## НАБОР ЗАДАНИЙ
1 - Кого, согласно отрывку о Троице, часто называют «певцом Пресвятой Троицы»?
2 - Выпишите из отрывка о Троице фрагмент без изменений, начиная со слов «Непознаваемость не означает» и далее до слов «или меньшей мере.».

## ОТРЫВОК ДЛЯ ЧТЕНИЯ
______

Непознаваемость не означает агностицизма или отказа от Бого-познания. Тем не менее это познание всегда идет путем, основная цель которого — не знание, но единение, обожение. Потому что это вовсе не абстрактное богословие, оперирующее понятиями, но богословие созерцательное, возвышающее ум к реальностям "умопревосходящим". Поэтому догматы Церкви часто представляются нашему рассудку антиномиями, которые тем неразрешимее, чем возвышеннее тайна, которую они выражают. Задача состоит не в устранении антиномии путем приспособления догмата к нашему пониманию, но в изменении нашего ума для того, чтобы мы могли прийти к созерцанию Бого-открывающейся реальности, восходя к Богу и соединяясь с Ним в большей или меньшей мере.

Вершина Откровения есть догмат о Пресвятой Троице, догмат "преимущественно" антиномичный. Для того, чтобы созерцать эту извечную реальность во всей ее полноте, нужно достичь предназначенной нам цели, нужно дойти до состояния обожения, ибо, по слову святого Григория Богослова, "будут сонаследниками совершенного света и созерцания Пресвятой и Владычной Троицы... те, которые совершенно соединятся с совершенным Духом, и это будет, как я думаю, Царство Небесное" [52]. Апофатический путь приводит не к отсутствию и не к абсолютной пустоте, ибо непознаваемый Бог христиан — не безличный "бог" философов. Ведь Святой Троице "Пресущественной, Пребожественной и Преблагой" [53]предает себя автор "Мистического богословия", вступая на путь, долженствующий привести ею к абсолютному присутствию и абсолютной полноте.

 

Глава III. БОГ-ТРОИЦА

 

Апофатизм, свойственный богомыслию Восточной Церкви, не тождествен безличностной мистике, опыту абсолютной Божественной внебытийности, в которой исчезают как человеческая личность, так и Божественное Лицо.

Предел, которого достигает апофатическое богословие, если только можно говорить о пределе и завершении там, где речь идет о восхождении к бесконечному, этот бесконечный предел не есть какая-то природа или сущность; это также и не лицо, это — нечто, одновременно превышающее всякое понятие природы и личности, это — Троица.

Святой Григорий Богослов, которого часто называют "певцом Пресвятой Троицы", говорит в своих богословских поэмах: "С тех пор, как, отрешившись от житейского, предал я душу светлым небесным помыслам, и высокий ум, восхитив меня отсюда, поставил меня далеко от плоти, скрыл меня в таинницах небесной скинии, осиял мои взоры светом Троицы, светозарнее Которой ничего не представляла мне мысль, Троицы, Которая с превознесенного престола изливает на всех общее и неизреченное сияние, Которая есть начало всего, что отделяется от превыспреннего временем, с тех пор я умер для мира, а мир умер для меня" [54]. Под конец своей жизни он выражает желание быть "там, где моя Троица в полном блеске Ее сияния... Троица, даже неясная тень Которой наполняет меня волнением" [55].

______

[Записи указания на текст и элементы]
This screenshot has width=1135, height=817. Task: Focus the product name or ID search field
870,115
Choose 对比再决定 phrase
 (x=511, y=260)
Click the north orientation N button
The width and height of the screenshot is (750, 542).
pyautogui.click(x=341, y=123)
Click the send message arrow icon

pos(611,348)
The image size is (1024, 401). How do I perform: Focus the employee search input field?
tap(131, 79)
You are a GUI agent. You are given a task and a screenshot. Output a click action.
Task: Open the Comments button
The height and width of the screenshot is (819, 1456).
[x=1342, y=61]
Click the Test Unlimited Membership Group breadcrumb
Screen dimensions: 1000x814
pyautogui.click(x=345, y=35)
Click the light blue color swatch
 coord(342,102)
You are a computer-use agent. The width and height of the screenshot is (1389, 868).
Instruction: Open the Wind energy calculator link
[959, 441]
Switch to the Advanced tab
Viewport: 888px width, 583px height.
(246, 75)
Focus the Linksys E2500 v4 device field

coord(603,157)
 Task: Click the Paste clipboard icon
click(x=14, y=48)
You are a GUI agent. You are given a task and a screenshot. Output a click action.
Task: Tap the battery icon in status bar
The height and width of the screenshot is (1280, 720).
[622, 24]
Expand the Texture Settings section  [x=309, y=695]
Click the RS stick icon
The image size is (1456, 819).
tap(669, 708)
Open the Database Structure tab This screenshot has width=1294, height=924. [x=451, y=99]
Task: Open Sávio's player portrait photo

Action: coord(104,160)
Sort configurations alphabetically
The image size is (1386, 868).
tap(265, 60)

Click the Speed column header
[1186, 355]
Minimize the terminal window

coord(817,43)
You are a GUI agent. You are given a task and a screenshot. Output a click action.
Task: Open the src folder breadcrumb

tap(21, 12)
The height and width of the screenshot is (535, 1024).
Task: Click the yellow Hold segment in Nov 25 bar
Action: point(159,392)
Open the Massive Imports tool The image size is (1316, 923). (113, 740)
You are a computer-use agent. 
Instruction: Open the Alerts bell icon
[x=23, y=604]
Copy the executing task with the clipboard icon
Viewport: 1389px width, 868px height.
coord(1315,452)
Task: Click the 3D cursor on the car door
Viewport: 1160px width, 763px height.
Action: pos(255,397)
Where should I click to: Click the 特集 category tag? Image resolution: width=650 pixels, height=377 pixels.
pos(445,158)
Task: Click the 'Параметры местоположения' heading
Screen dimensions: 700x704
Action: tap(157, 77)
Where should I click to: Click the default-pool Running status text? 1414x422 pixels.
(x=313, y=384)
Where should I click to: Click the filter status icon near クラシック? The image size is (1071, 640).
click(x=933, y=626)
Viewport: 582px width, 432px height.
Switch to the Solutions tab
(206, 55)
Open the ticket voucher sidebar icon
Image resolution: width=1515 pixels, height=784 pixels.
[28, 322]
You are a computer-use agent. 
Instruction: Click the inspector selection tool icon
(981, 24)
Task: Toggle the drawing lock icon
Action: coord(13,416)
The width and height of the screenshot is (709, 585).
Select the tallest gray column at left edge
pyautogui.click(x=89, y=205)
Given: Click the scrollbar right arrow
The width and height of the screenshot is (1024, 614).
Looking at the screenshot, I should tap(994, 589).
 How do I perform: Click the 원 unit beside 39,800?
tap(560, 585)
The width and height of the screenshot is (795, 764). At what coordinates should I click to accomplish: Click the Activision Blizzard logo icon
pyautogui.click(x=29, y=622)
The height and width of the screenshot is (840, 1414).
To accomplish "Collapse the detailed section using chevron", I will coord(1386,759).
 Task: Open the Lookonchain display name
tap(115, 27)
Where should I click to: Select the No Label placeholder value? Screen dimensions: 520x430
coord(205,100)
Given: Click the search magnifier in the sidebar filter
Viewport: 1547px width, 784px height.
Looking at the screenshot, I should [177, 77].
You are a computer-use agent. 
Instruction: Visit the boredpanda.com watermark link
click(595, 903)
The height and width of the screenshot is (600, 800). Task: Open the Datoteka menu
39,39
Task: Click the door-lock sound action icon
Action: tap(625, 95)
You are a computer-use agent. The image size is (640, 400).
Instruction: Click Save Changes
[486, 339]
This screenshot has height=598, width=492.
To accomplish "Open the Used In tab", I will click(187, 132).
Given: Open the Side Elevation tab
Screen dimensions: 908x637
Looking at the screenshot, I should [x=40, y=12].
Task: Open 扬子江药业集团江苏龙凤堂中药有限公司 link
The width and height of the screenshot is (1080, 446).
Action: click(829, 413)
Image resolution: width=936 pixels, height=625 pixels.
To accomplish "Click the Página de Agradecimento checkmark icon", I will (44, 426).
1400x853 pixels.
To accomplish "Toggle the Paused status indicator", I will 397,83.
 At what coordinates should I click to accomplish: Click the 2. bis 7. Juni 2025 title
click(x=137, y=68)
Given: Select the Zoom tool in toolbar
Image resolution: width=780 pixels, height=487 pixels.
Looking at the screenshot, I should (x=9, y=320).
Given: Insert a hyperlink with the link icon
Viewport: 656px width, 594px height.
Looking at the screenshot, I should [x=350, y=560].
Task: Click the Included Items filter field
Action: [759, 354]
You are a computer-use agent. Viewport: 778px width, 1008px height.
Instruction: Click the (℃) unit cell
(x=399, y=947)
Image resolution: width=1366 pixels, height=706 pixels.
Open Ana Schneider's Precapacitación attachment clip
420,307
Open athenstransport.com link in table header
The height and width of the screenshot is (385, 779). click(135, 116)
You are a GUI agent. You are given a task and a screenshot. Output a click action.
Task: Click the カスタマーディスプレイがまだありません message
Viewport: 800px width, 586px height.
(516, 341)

______

## РЕШЕНИЯ ПО ЗАДАНИЯМ
1 - Так часто называют святого Григория Богослова.

2 -
Непознаваемость не означает агностицизма или отказа от Бого-познания. Тем не менее это познание всегда идет путем, основная цель которого — не знание, но единение, обожение. Потому что это вовсе не абстрактное богословие, оперирующее понятиями, но богословие созерцательное, возвышающее ум к реальностям "умопревосходящим". Поэтому догматы Церкви часто представляются нашему рассудку антиномиями, которые тем неразрешимее, чем возвышеннее тайна, которую они выражают. Задача состоит не в устранении антиномии путем приспособления догмата к нашему пониманию, но в изменении нашего ума для того, чтобы мы могли прийти к созерцанию Бого-открывающейся реальности, восходя к Богу и соединяясь с Ним в большей или меньшей мере.